Action item =
From the entries provided below, copy each line that contains the word "Like".

*** Begin section ***

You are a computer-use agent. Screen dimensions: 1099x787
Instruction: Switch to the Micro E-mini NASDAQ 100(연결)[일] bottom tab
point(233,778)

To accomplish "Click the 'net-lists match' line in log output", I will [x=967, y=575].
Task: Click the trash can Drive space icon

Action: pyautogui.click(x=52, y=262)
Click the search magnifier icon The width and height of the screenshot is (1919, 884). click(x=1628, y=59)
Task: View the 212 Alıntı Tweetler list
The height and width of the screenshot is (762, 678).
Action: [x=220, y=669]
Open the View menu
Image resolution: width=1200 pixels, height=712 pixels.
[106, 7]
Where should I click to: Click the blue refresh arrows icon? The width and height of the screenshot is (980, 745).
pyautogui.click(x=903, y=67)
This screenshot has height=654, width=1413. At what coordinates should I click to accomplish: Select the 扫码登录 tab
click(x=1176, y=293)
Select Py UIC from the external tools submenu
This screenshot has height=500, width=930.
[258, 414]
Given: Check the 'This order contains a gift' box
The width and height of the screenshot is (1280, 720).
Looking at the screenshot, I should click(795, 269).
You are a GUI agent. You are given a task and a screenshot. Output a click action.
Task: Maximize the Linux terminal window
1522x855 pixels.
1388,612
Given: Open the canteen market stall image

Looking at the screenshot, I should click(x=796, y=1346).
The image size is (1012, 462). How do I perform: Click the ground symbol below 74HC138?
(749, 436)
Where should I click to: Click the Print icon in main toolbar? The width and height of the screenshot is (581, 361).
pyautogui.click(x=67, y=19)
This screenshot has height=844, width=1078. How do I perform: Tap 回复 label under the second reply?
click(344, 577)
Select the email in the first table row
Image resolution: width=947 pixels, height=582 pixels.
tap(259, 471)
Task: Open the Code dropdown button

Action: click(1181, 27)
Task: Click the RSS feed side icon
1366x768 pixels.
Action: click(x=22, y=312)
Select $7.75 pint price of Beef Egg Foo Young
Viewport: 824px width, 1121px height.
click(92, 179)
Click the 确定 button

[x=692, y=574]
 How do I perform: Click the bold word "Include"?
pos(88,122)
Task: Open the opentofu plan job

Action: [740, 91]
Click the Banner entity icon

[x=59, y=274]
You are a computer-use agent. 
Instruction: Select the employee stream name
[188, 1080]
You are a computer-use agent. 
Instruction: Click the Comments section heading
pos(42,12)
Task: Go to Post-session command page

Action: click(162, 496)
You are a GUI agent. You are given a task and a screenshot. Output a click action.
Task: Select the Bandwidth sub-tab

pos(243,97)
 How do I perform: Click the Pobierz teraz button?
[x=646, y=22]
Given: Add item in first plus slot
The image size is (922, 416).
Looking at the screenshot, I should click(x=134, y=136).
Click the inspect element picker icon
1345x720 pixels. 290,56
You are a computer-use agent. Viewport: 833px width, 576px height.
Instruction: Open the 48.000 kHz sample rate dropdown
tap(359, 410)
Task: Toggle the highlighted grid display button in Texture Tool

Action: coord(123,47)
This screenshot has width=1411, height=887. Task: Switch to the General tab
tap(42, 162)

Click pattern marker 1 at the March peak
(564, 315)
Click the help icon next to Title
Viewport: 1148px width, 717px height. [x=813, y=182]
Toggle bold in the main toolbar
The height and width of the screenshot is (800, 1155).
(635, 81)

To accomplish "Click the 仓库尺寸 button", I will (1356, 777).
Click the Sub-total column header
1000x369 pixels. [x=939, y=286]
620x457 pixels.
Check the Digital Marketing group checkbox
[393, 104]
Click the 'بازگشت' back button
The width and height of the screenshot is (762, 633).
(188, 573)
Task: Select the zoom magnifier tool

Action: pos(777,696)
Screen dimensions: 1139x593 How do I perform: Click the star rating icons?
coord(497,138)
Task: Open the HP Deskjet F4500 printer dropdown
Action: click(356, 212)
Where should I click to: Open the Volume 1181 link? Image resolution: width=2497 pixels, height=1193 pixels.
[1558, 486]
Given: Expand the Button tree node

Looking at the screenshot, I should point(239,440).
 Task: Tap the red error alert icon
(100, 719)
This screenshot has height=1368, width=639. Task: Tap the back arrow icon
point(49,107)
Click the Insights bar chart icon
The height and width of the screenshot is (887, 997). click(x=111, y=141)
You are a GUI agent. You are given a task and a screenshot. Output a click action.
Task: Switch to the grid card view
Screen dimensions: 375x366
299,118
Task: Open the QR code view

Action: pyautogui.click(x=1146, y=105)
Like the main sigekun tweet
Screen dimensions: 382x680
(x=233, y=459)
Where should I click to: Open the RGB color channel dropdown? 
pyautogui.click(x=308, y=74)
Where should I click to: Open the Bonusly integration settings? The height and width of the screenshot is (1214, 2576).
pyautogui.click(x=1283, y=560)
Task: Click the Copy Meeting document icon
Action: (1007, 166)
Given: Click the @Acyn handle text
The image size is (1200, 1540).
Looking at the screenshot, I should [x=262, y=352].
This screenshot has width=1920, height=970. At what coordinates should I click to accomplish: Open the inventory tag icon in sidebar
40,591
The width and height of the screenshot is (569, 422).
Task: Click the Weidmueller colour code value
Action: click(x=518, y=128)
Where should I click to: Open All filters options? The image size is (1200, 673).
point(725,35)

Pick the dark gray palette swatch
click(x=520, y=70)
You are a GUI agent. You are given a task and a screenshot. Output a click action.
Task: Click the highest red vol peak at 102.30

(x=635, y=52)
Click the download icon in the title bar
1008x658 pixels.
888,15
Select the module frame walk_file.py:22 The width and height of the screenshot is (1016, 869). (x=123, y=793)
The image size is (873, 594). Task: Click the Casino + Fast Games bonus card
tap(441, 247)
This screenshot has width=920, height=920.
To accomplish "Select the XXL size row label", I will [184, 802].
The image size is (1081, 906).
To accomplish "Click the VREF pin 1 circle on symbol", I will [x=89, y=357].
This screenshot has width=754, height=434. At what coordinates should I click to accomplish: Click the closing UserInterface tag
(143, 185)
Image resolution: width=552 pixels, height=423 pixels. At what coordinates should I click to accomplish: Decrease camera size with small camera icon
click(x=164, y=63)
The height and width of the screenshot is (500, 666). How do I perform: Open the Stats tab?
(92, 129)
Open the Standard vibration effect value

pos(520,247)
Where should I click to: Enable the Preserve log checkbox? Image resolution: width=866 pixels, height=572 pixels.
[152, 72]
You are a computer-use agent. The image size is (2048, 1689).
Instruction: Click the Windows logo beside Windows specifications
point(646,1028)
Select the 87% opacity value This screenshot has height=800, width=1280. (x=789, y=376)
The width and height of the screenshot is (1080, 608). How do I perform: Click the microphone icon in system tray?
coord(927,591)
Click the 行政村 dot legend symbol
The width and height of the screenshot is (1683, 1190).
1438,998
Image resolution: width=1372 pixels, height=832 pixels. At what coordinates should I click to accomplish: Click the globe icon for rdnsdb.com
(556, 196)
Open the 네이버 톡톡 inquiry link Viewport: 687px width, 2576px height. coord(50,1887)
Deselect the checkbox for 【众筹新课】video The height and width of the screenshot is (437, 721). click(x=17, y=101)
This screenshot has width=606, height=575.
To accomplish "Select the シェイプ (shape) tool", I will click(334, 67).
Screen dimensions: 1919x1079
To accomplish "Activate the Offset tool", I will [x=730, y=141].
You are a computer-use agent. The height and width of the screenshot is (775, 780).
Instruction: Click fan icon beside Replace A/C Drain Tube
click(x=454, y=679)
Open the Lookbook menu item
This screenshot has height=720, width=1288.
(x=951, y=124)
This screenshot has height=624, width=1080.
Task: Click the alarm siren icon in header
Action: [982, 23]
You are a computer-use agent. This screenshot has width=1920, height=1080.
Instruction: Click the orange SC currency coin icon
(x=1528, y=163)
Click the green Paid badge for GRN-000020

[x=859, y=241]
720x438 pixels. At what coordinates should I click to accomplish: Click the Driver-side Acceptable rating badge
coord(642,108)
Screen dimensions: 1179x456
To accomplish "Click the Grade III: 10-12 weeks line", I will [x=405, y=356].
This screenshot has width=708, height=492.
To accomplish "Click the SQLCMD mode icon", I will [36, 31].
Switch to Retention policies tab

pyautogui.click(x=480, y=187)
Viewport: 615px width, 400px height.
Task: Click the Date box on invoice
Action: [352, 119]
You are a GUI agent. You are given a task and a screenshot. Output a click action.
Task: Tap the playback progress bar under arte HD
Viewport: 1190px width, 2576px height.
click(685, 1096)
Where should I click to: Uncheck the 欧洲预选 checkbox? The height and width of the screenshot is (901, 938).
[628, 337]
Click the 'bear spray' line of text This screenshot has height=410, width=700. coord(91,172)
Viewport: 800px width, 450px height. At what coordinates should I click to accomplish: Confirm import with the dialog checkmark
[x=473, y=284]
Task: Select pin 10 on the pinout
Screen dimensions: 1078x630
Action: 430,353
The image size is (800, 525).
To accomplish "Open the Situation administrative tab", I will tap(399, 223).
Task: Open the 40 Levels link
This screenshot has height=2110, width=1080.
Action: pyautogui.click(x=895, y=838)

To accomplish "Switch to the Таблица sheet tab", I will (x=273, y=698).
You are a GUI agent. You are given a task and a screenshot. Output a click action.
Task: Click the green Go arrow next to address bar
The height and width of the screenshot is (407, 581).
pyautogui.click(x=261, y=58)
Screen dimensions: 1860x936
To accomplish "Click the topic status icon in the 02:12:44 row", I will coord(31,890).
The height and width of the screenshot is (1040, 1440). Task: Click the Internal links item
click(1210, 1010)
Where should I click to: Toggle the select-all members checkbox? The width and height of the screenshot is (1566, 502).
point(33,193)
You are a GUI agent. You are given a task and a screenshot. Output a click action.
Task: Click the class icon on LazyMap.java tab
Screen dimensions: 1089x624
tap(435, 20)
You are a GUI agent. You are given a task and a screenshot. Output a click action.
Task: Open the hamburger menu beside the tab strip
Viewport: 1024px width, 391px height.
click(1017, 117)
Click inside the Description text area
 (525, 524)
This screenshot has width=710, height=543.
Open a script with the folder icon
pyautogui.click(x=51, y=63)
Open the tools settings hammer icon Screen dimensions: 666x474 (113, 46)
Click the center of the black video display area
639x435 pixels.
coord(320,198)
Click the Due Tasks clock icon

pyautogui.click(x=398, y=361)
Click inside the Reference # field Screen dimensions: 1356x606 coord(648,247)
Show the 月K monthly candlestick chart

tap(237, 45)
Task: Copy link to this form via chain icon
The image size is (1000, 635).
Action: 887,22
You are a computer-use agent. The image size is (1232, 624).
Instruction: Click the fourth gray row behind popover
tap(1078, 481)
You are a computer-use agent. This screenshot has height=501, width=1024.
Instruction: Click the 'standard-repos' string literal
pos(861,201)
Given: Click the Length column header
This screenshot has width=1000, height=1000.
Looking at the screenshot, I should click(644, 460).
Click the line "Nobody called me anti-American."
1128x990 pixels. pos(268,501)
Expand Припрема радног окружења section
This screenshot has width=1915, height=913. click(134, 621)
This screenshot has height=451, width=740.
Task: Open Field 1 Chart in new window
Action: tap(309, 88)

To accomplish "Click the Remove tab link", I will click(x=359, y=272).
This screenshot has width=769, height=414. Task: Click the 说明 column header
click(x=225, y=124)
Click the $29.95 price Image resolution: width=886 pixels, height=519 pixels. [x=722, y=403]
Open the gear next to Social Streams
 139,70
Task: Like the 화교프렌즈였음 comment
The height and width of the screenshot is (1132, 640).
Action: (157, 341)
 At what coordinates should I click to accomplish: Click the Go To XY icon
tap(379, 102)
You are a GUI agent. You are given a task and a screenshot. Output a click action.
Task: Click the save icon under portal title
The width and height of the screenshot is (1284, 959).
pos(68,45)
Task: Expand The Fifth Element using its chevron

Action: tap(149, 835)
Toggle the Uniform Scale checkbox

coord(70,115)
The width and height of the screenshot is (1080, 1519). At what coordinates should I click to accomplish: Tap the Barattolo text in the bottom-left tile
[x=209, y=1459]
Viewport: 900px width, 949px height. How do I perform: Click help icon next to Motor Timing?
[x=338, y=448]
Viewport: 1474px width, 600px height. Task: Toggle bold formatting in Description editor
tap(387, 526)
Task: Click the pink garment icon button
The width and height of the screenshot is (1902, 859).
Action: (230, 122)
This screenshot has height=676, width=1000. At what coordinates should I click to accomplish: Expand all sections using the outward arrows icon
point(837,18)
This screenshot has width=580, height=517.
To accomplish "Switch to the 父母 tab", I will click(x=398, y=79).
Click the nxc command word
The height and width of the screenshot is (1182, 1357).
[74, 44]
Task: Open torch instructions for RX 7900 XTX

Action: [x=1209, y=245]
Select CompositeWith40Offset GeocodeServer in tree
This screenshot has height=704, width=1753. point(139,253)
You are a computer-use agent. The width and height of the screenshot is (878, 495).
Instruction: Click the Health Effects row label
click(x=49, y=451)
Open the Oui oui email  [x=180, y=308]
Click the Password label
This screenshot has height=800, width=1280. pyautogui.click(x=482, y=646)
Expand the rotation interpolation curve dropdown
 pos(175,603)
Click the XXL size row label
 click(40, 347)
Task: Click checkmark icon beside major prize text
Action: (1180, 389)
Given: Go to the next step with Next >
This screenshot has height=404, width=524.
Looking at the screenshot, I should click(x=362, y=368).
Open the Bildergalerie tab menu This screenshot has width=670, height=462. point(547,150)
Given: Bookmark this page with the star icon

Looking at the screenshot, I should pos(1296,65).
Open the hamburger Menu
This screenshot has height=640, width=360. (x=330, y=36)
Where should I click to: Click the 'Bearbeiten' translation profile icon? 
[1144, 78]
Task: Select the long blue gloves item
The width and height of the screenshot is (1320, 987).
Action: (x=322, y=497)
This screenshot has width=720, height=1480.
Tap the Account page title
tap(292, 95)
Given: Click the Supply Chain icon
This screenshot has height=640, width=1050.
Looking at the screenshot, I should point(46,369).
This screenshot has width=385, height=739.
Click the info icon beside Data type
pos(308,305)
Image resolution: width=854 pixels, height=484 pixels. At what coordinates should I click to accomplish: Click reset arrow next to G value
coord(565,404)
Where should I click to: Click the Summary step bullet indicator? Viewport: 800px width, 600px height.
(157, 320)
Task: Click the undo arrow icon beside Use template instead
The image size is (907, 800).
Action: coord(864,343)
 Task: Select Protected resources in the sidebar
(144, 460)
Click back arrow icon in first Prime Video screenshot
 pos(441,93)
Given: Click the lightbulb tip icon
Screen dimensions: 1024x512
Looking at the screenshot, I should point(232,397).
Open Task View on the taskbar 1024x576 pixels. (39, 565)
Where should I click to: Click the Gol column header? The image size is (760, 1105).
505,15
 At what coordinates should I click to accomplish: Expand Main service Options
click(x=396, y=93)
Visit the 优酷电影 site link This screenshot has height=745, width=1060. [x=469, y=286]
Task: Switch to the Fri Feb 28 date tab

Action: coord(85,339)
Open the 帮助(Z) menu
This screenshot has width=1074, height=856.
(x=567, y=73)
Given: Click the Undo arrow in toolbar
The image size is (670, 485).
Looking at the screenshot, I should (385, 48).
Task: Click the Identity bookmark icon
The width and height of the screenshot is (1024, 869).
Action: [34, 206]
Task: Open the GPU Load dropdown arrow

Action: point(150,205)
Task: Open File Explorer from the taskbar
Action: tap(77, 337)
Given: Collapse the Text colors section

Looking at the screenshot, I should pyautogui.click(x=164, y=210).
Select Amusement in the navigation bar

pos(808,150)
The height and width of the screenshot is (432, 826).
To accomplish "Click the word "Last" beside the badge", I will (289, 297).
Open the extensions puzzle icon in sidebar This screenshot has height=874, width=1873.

*** End section ***

Solution to this task =
Like the main sigekun tweet
Task: Like the 화교프렌즈였음 comment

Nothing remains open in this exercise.